EXERCISE: Look through the data below. Pick out the lines holding the string "agent".
(EXTRACTED INFORMATION Opens)
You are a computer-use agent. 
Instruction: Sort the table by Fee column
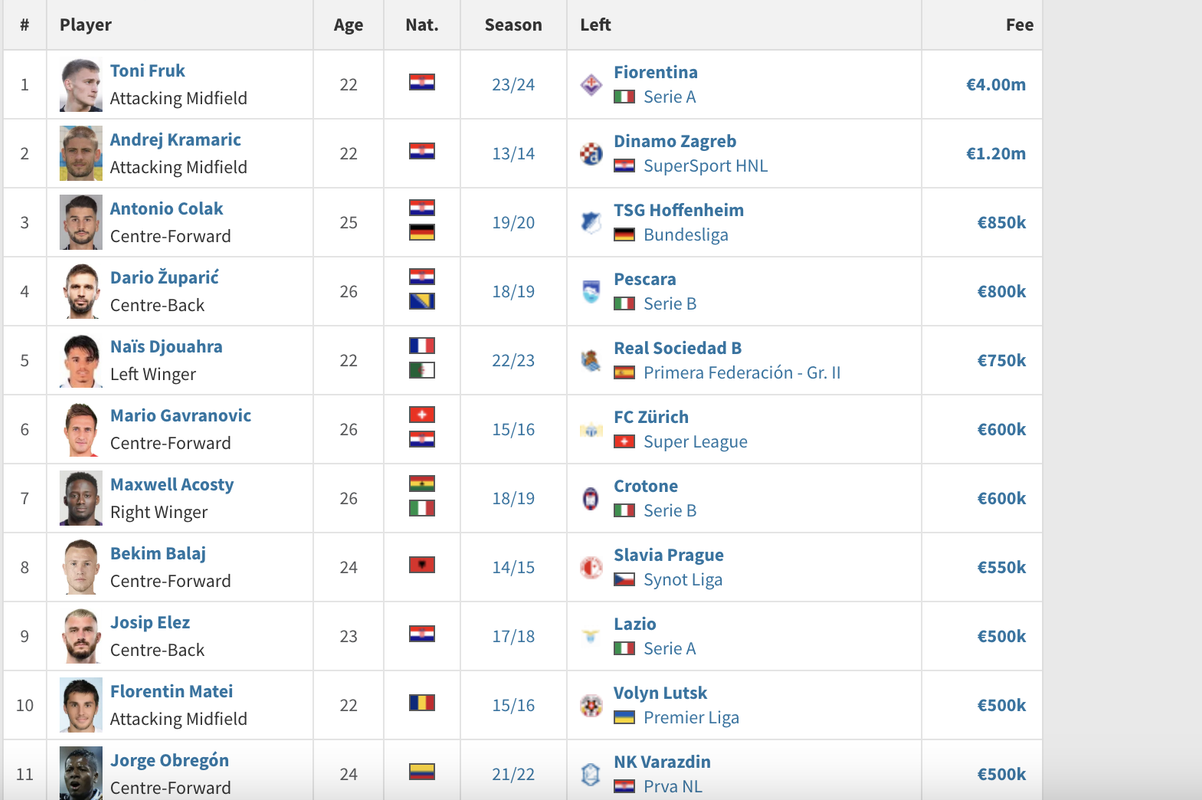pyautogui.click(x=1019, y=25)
(EXTRACTED INFORMATION Closes)
(EXTRACTED INFORMATION Opens)
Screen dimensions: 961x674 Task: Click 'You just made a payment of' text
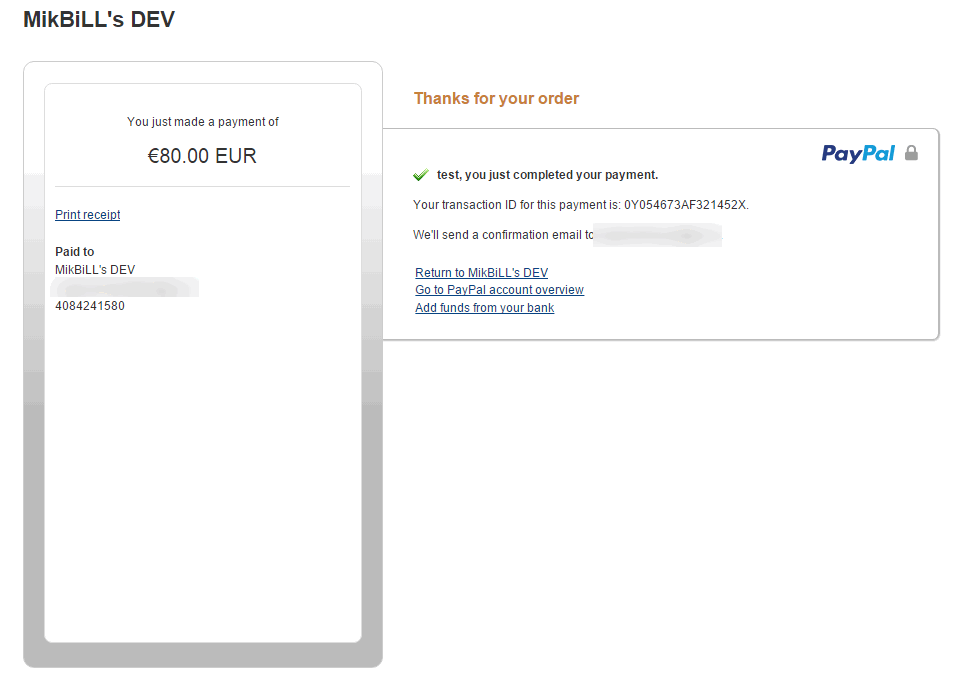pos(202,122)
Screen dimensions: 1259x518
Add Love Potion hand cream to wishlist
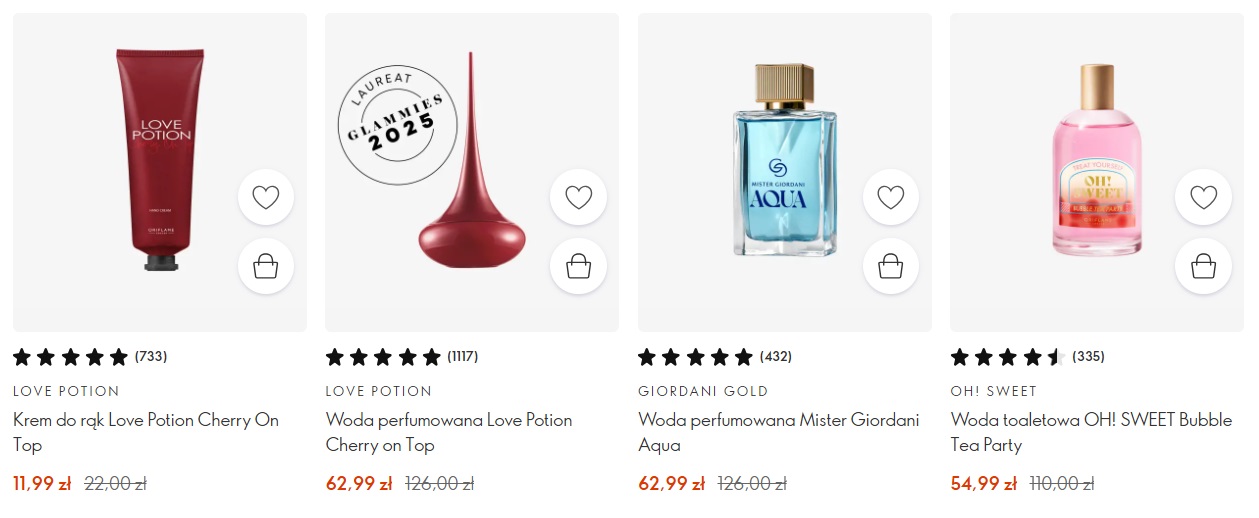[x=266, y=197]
(EXTRACTED INFORMATION Closes)
(EXTRACTED INFORMATION Opens)
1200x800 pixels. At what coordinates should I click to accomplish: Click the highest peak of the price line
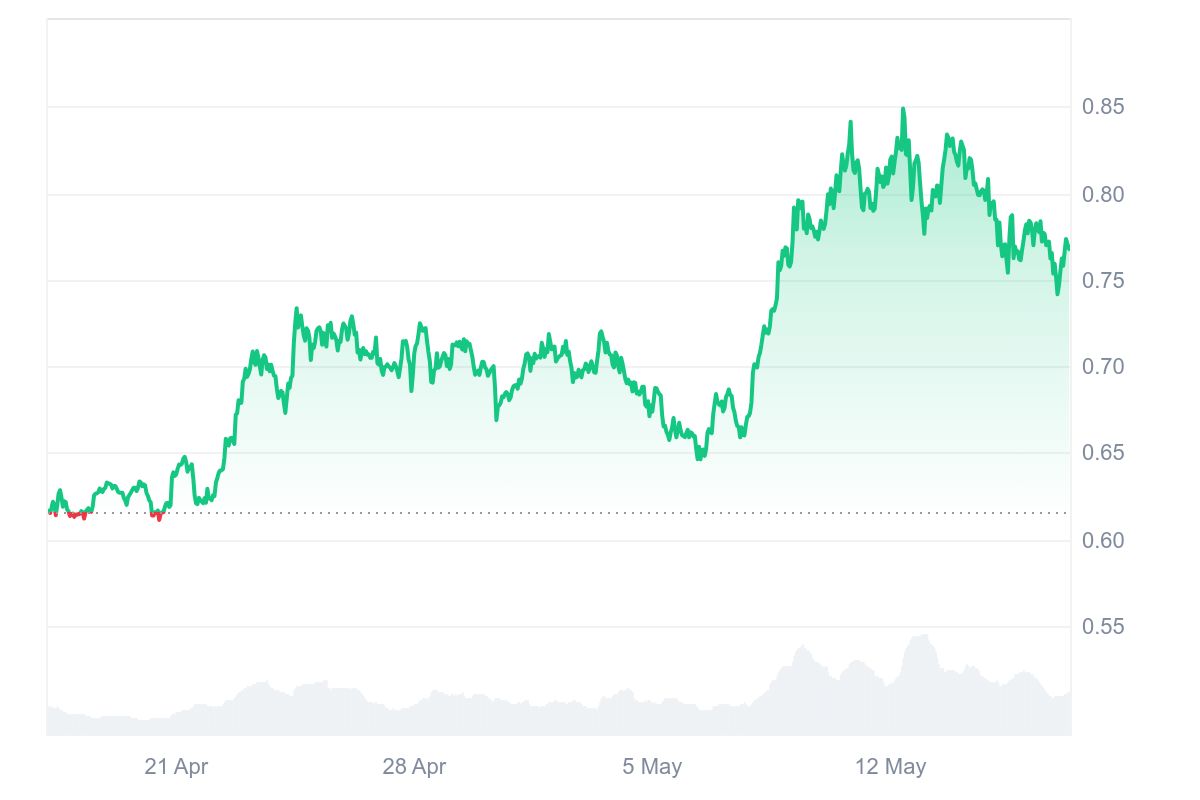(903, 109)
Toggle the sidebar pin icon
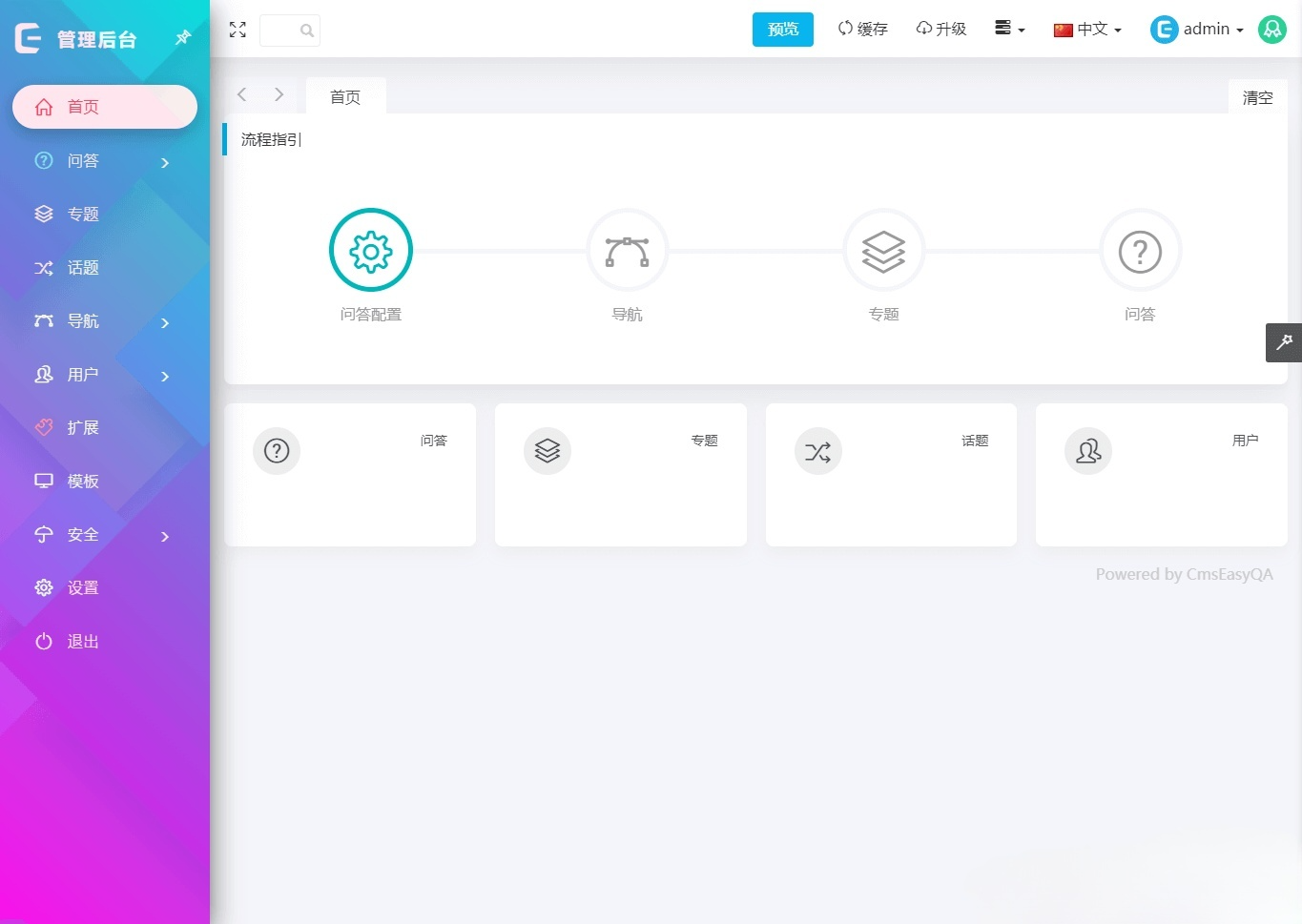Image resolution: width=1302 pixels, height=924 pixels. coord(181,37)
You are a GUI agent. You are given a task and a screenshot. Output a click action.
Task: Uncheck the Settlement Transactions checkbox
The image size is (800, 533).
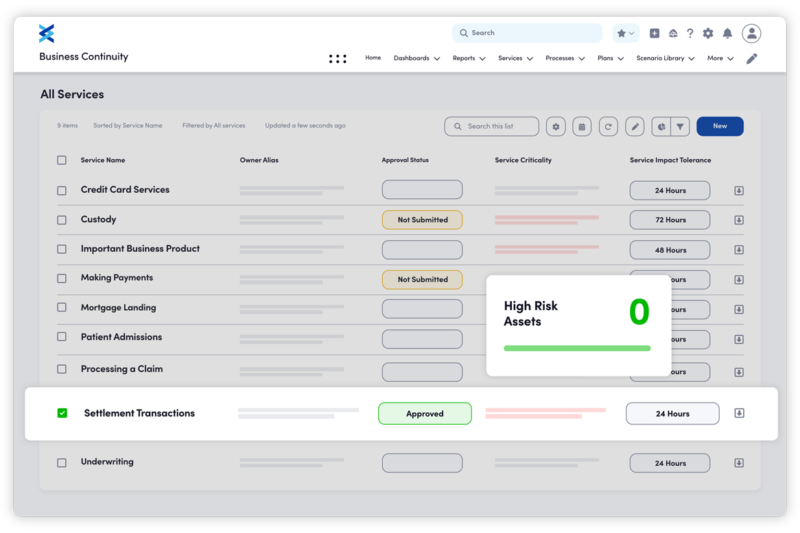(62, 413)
(EXTRACTED INFORMATION Closes)
EXERCISE SOLUTION:
You are a computer-use agent. 
You are a GUI agent. You are given a task and a screenshot. Output a click action.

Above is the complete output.